Aviation is not collapsing—it is stratifying. As the sector leaves behind the era of cheap kerosene, the real question is not which magical fuel molecule replaces it, but which aviation services still need liquid fuels, which can electrify, and which demand will vanish when the true cost of fuel finally shows up.
This distinction matters profoundly because aviation serves irreplaceable human needs. People still fly for family, migration, business, holidays, emergencies, remote communities, islands, and medical care. COVID did not permanently break these mobility needs—fuel demand recovered enough that any serious long-term projection must start from that post-pandemic reality. But recovery is not a return to the growth curves of the cheap-kerosene era. The old aviation model was built around abundant, energy-dense, relatively cheap liquid fossil fuel that shaped everything: aircraft design, airline economics, hub networks, ticket prices, and expectations about endless expansion. That model is ending.
The transition divides along a single clean line: distance. Shorter regional routes—roughly 1,000 kilometers and under—are where electric and hybrid-electric aircraft can plausibly create cheaper operating costs and entirely new service patterns. These are not the urban-air-mobility fantasies of novelty aircraft buzzing dense cities. They are thinner routes with smaller aircraft, lower energy needs, existing airport infrastructure, and places where rail is absent, weak, slow, or politically unlikely. On these routes, electricity may not just reduce emissions—it may expand useful service by lowering operational costs. Certification challenges, charging infrastructure, winter performance, and airline adoption will all slow the transition, but the denominator itself is fundamentally shifting away from liquid fuels.
Longer routes tell a different story. Once aircraft get larger and distances grow longer, physics reasserts itself. Batteries are improving steadily, but they will not turn a transcontinental or intercontinental jet into an electric aircraft in any useful planning horizon. Hydrogen imposes brutal tradeoffs: massive aircraft-volume penalties, airport-infrastructure burdens, safety complexity, and weak system economics. For these routes, aviation is locked into a constrained liquid-fuel future.

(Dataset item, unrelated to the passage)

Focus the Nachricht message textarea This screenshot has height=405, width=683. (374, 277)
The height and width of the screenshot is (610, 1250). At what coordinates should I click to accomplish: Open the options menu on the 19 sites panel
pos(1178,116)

That future will be expensive. Sustainable aviation fuels will become mandatory, and they are not cheap kerosene with better branding. Biofuel feedstocks are limited and contested. Synthetic fuels are electricity-intensive and costly. Lifecycle accounting will tighten. Mandates will raise costs. Airlines will pass some of this to passengers and absorb some through network changes, efficiency gains, and fleet choices. Meanwhile, some business travel will remain permanently displaced by videoconferencing and changed corporate habits. Some leisure demand will be destroyed by higher prices. Some trips will shift to rail where rail is genuinely good—mostly in dense corridors with existing or plausible high-quality service.
Yet a great deal of aviation will persist, because no other mode performs the same service. What emerges is not aviation collapse but aviation refinement. Some shorter routes electrify and may grow. Some medium-haul and long-haul flying persists but becomes measurably more expensive. The result is a sector that remains vital, but smaller, more selective, and more honest about its true costs. Fuel demand can flatten or decline without aviation disappearing—because aviation itself is not a single fuel-demand block. It is a set of route lengths, aircraft sizes, customer types, and service needs, each finding its own path forward.